Dot jumped to her feet joyfully, and, dashing across the room, wound her arms about her chum.

“I’m so glad, Linda!” she cried.

Miss Carlton breathed a long sigh of relief.

“But think of the impudence of that girl!” she exclaimed. “To dare to do a thing like that—”
18

“Expecting that she can get away with it!” added Dot.

“Well, she can’t!” announced Linda, her eyes shining with indignation. “I’m going to fly right out there and grab her by the collar—and—and—”

“Why, Linda, I never heard you talk so!” remarked her aunt in amazement. “Not even when you were a child.”

“I never had such occasion to do so before.
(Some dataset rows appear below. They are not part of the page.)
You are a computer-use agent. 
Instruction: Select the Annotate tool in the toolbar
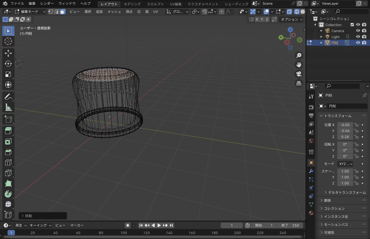8,96
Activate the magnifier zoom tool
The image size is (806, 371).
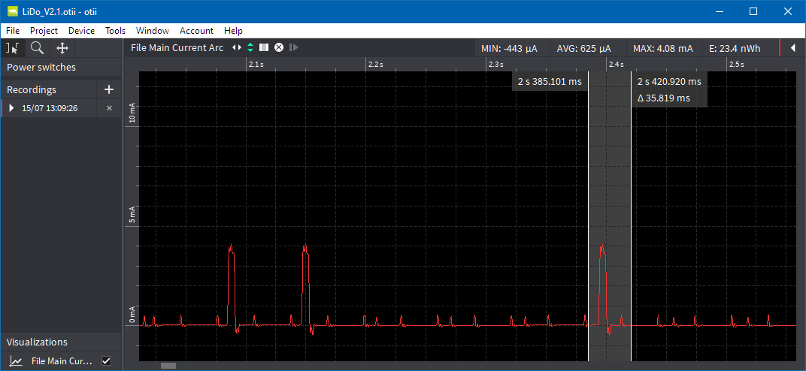pyautogui.click(x=37, y=48)
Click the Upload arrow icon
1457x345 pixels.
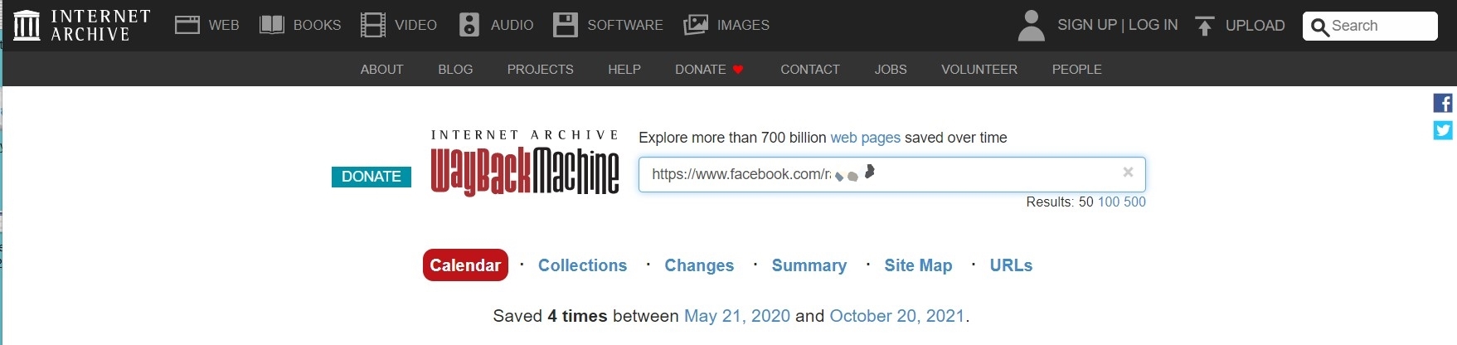[1204, 26]
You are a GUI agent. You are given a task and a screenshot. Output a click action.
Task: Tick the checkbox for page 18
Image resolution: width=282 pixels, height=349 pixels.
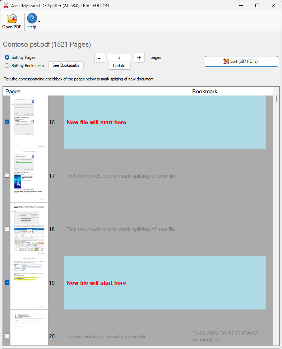[x=7, y=229]
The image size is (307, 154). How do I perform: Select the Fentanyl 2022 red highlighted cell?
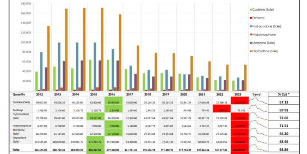[x=221, y=109]
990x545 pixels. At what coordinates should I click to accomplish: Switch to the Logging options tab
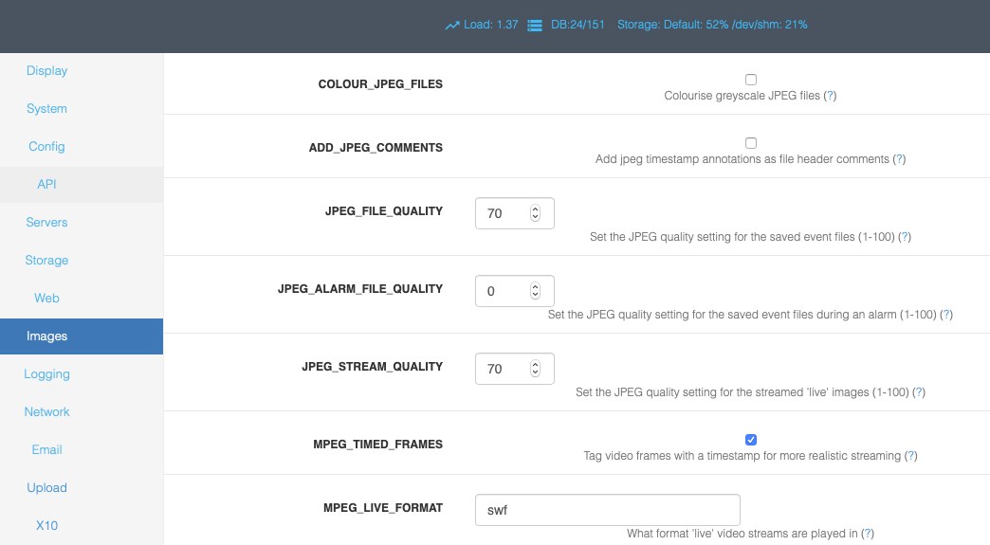click(x=46, y=374)
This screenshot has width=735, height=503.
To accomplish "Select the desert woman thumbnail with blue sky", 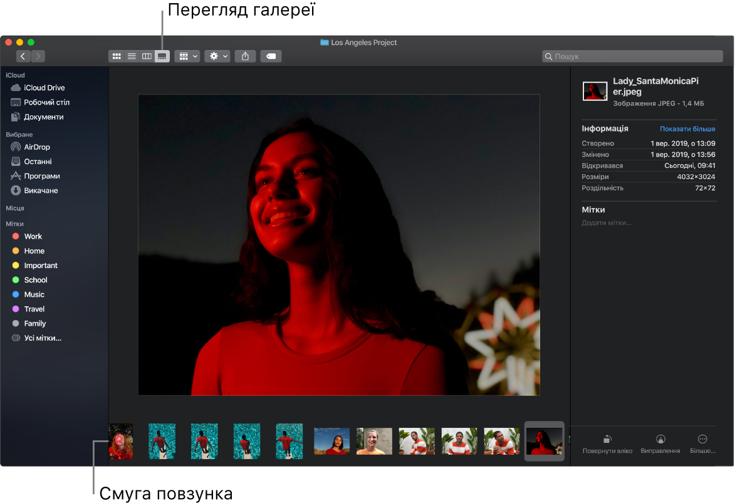I will [331, 441].
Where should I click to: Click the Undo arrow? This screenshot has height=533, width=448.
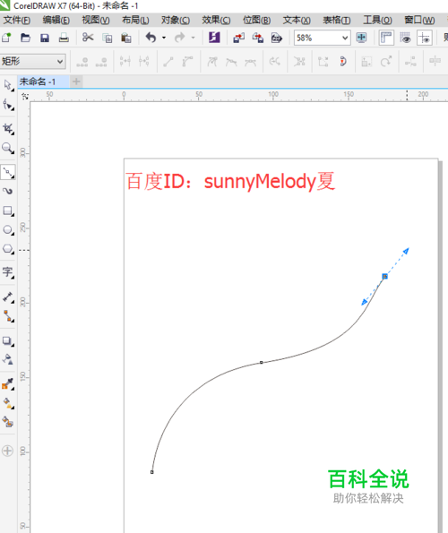151,38
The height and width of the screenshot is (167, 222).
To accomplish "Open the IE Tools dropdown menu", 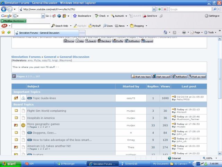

You know what Shakespeare says about stealing your good name. That’s just what that girl’s doing. Making me cheap. As if I were in aviation for publicity, or for personal gain! Oh, I’m stirred up, all right!”

“I don’t blame you one bit, dear!” agreed Miss Carlton, soothingly.

“But what are you going to do?” demanded Dot, realizing that Linda must have already formulated a plan during that moving-picture show. “Going to wire the Corporation?”

“Indeed I’m not!” she replied, emphatically. “They wouldn’t believe me.”

“‘How could they believe you?’” quoted Dot, from the old song of “The Girl from Utah.”
19

“Exactly! If all my own friends—Ralph, and Kit and Jim and everybody—yes—even you and Aunt Emily—actually thought I was fooling, how could I convince a strange director by merely sending a telegram? He’d think I was the impostor, of course, and their Linda was the real thing.”

“Yes, that’s logical,” admitted Miss Carlton. “But what can you do, dear?”

“I’m going to fly right out to Hollywood tomorrow, after I give the Ladybug a thorough inspection.”

Miss Carlton sighed, this time not in relief.

“Then you’ll be home only one night!”

“I can’t help that, Aunt Emily. I must go. I just have to. I’ll stop and see Mr. Eckert at St. Louis, on my way.”

Dot’s eyes lighted up with sudden inspiration.

“May I go with you, Linda?” she asked.

“May you!” Linda repeated. “Oh, Dot, would you? I’d just love it!”

“And I’d feel safer,” put in her Aunt Emily.
20

“It’s decided, then,” announced Dot. “I’m thrilled to death!... Oh, Linda, think of seeing Hollywood. The movies being made—and the stars themselves! We’ll have a marvellous time.”

“Be sure to take plenty of clothes,” cautioned Miss Carlton. “You know how much they dress out there.”

“We’ll outshine Lilyan Tashman herself!” promised Linda, thankful that her aunt was not raising any objection to the trip.

“Going to tell Ralph about it?” inquired Dot, as she rose to telephone to her mother.

“What’s the use?” returned Linda. “He wouldn’t believe me. He’d think I was going back to complete my contract. No; he’s peeved—let him stay peeved. I’d rather spend my evening planning our trip.”

“Flying comes first, as always,” observed Miss Carlton, in a resigned tone, as she, too, left the room, to do her part in making the trip comfortable for the two girls.